Thursday 25 October 2012

Why 'everything' is a database


There was a character in the late 90s sketch show ‘Goodness Gracious Me’ who kept annoying his son by claiming that everyone of note came from India:
Da Vinci? Indian. The Queen? Indian. Picasso? Indian.

I have a similar trait to that character except my ubiquitous reference is ‘Database’:
Google? Database. Facebook?  Database. Twitter? Database.

Ultimately all big organisations are doing the same thing, just in slightly different ways: they all collect huge amounts of data with the difference being how they pass that back to users with they key being how they store, manipulate and disseminate.

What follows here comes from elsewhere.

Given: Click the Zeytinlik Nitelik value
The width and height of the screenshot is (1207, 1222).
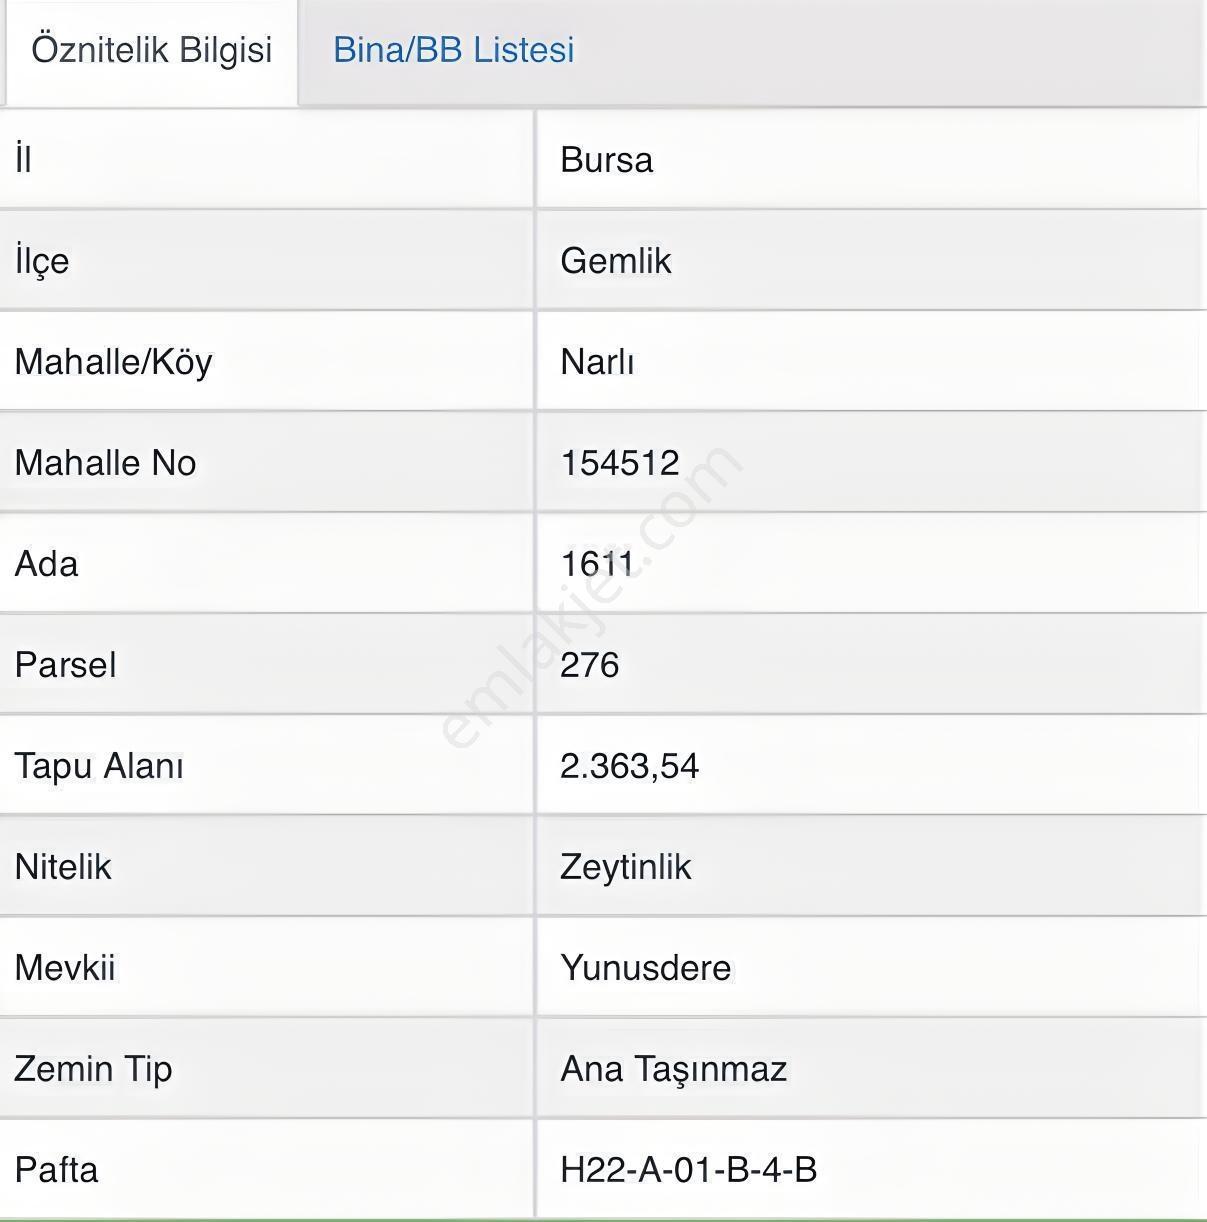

What’s all this got to do with football?  Well, looking at the MCFC Analytics data I was struck by the similarities between this and the kind of data you might see within a normal customer database, the data is provided at a level of one record per player per match which could be considered to be like items from an order, each order has multiple items and each customer (Team) has multiple orders.

From here the natural step is to turn a load of data into summary views which would provide the starting point of any analysis which in database marketing terms would be:

Single Team View – One record per Team
Single Match View – One record per Match
Single Player View – One record per Player

The insight usually comes not just from aggregating the raw data but from manipulating it to create extra variables which give a greater depth of understanding beyond just totals and averages.

The first one of these I have put together is the single team view, the main part of this is just totalling the details of the individual players (along with the own goals data) but also adding other details added in around each team.

This produces a table of nearly 200 hundred columns, so is fine as a data source but looking at it for any length of time will give you a headache.  The job of any analyst should be to be able to take this and make something more user friendly.

To that end I have produced a summary dataset called single team view summary.xls which is one record for each of the teams which as well as having the usual goals scored/conceded also has some other information which I think is pretty interesting.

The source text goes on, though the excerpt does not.